Throughout history, nuts have been part of the human diet across the globe. Records of eating pistachios date back to the Stone Age, about 7000BC, and early descriptions of diets and food intake indicate that the Romans, Persians and Arabs all used ground nuts to thicken stews and sauces, with that practice later extending to Europe. During exploration of Asia, nuts made their way from Persia to China and became a highly prized delicacy. Then, in Scandinavian countries, nuts were dried and stored to rely on throughout the long, harsh winters.
Now, increased consumer interest in weight loss and healthy eating, in conjunction with the inevitable evolution of eating patterns, is persuading the snack manufacturing industry to rethink its production processes and to consider the development of new offerings that will meet consumer demand for healthier snacks to better fit into a time-poor lifestyle.

= = = =

**Prompt**
Continue the passage on nuts and healthier snacking, beginning right after its final sentence.

= = = =

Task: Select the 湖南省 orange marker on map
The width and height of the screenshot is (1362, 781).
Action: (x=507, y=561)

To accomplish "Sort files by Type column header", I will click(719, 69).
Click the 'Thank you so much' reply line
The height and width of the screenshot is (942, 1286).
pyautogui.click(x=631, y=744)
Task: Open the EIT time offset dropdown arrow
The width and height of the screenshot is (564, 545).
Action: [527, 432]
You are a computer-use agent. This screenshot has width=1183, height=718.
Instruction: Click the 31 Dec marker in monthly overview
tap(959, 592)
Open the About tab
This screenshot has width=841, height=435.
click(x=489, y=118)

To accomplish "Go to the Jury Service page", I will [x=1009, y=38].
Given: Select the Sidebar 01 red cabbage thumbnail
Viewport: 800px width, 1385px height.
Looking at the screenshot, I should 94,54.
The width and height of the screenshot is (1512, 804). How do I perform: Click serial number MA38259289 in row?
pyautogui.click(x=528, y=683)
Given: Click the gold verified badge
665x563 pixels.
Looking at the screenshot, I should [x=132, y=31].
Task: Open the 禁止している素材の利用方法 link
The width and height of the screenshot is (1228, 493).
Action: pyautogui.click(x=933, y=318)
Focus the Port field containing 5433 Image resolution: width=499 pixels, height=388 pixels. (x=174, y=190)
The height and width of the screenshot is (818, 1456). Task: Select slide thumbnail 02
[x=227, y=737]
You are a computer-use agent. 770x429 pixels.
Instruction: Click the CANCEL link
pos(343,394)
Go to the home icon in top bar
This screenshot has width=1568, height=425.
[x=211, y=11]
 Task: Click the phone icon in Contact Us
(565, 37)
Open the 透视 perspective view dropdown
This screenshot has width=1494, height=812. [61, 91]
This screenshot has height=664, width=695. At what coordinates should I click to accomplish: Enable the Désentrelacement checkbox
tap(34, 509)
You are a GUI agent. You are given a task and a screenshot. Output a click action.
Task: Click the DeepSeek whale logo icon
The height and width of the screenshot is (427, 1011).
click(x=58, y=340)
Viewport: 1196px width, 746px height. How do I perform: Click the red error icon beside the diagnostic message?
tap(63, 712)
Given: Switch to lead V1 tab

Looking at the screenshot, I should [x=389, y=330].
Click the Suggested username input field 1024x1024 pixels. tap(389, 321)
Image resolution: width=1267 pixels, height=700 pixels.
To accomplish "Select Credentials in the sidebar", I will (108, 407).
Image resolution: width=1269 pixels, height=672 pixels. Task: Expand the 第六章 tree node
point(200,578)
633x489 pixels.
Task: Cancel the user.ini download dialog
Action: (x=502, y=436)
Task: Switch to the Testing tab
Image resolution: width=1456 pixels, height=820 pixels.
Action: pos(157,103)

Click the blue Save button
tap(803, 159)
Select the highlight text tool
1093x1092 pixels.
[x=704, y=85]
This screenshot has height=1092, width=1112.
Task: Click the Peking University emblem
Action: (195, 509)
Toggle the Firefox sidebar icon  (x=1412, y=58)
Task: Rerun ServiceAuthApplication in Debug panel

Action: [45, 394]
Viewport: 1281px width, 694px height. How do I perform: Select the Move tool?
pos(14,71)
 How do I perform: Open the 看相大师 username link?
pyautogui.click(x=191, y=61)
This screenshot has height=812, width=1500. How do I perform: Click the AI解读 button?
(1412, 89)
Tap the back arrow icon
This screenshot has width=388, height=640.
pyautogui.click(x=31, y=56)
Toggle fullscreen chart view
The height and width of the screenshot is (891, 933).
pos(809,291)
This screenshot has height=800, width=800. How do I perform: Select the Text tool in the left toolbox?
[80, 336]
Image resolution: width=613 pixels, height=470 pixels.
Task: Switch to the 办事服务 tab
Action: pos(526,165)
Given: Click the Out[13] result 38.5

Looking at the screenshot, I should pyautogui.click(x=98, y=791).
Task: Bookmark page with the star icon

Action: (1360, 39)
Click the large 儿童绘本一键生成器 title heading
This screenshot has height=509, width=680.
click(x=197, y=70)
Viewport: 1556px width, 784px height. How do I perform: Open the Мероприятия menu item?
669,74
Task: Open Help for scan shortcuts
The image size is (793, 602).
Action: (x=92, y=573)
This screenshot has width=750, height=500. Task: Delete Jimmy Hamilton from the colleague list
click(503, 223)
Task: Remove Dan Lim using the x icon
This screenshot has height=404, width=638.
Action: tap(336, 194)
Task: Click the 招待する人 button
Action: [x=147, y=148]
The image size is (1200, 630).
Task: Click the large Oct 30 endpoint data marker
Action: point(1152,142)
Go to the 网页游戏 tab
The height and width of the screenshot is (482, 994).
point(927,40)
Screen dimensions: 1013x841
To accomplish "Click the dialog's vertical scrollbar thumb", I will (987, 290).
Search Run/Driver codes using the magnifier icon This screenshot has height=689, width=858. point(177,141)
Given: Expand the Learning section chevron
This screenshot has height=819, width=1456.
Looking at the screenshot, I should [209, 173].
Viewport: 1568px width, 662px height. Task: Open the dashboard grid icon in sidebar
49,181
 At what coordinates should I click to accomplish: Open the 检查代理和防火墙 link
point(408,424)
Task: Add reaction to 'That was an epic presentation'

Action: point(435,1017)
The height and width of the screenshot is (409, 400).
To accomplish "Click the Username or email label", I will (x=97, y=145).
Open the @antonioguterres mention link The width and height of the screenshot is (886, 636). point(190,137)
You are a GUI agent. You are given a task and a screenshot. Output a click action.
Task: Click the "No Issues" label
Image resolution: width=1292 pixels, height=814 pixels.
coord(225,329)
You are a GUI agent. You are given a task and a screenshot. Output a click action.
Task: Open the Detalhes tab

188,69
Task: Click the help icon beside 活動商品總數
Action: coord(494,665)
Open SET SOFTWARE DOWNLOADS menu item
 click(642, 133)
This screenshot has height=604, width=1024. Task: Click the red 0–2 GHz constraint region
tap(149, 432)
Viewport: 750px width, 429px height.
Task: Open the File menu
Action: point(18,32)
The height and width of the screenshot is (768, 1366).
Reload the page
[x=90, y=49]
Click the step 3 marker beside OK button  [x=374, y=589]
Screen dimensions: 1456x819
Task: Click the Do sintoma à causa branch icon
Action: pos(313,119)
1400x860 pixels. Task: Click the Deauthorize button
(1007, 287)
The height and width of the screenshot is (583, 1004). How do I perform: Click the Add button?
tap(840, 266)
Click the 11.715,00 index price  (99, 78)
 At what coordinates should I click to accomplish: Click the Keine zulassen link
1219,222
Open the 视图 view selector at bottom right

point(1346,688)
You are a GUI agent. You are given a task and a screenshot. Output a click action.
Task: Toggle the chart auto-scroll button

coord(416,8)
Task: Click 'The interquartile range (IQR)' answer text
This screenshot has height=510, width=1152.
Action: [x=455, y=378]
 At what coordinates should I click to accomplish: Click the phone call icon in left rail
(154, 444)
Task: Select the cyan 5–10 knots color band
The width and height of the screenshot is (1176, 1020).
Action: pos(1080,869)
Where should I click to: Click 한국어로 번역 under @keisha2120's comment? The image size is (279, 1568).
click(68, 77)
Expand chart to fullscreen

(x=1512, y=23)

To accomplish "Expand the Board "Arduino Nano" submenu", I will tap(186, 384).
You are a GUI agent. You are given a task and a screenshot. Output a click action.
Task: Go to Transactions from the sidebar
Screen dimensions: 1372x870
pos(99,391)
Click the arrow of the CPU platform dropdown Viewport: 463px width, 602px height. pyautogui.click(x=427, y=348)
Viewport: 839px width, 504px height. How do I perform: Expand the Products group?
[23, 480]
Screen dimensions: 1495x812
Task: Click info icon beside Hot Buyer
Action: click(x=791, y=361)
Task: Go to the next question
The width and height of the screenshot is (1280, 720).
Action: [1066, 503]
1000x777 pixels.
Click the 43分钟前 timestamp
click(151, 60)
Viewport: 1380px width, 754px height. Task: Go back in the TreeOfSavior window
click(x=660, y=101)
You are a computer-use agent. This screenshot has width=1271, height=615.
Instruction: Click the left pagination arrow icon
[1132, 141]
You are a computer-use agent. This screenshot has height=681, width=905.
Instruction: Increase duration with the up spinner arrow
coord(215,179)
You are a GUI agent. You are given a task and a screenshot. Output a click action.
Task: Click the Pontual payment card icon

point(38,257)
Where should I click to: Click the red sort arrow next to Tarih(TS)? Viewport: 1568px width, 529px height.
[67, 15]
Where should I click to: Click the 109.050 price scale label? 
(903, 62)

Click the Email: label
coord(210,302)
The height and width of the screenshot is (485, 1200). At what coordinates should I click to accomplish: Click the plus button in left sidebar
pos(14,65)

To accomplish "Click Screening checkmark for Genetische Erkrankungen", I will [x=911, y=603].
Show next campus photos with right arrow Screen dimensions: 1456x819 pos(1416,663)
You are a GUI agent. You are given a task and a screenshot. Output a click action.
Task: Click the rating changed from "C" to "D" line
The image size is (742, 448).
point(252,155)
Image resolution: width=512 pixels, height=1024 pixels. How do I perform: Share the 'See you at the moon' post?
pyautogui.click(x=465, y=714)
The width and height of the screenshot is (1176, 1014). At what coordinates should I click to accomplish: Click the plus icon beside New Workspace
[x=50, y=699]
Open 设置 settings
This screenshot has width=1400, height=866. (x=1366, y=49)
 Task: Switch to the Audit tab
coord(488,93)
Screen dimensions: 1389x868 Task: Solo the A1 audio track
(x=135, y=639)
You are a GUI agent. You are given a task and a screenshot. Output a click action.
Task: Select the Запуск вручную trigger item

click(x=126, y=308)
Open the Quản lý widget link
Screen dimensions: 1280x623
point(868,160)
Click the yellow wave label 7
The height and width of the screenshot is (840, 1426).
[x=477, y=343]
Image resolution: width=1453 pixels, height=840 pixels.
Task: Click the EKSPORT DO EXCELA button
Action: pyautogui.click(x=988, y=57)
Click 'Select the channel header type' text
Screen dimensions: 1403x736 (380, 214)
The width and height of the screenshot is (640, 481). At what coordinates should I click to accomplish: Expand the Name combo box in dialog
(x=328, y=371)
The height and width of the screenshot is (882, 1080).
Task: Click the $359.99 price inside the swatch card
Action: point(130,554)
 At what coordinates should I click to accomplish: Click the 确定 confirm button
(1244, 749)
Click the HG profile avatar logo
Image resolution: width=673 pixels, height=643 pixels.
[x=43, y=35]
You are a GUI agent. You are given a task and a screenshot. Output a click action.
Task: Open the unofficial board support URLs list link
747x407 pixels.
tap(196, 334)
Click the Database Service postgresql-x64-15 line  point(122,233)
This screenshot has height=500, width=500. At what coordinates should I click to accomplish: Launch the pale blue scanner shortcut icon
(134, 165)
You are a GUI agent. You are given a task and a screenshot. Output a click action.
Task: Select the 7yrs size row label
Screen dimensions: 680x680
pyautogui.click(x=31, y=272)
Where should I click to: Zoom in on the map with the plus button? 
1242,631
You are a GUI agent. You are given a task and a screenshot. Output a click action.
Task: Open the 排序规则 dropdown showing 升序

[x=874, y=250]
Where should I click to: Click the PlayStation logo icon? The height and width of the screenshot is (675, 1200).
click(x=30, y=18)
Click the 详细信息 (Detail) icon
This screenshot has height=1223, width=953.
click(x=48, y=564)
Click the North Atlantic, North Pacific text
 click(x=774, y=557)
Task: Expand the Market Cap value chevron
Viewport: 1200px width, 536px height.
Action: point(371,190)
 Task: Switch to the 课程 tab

= = = =

**Result of the exercise**
The fat content and health criteria of snack food products are not always important issues for consumers. By their very nature, many snack foods are considered to be an indulgence. Health and wellness themes, all-natural ingredients and new taste sensations continue to influence market share, but in the recession they failed to make a huge impact on the market as a whole. Nevertheless, for time-pressed consumers who lead hectic lives and eat on the run, snack foods have become a more than occasional convenient meal replacement or supplement. This, despite the traditional competition from confectionery products such as chocolate bars and candy, perceived generally as treats – or perhaps essential mid-afternoon fuel by some!
Still, hand-held products such as snack crackers, cookies, granola bars and other ready-to-eat items now compete effectively with savoury snacks for a share of the consumer’s budget. And the key to the growing success of these products? Nuts.
Nuts are the ideal inclusion for snacks and confectionery, bringing texture, taste and health benefits. Snack bars have emerged as an important alternative to traditional sweet snacks, such as chocolate, cakes and biscuits, while in the bagged snacks market, products based on rice or other cereals are making an impression as a healthier alternative to high-fat crisps and extruded snacks.
Nuts also feature in almost one-third of global chocolate confectionery products, with an even greater proportion of recent new product launches containing nuts.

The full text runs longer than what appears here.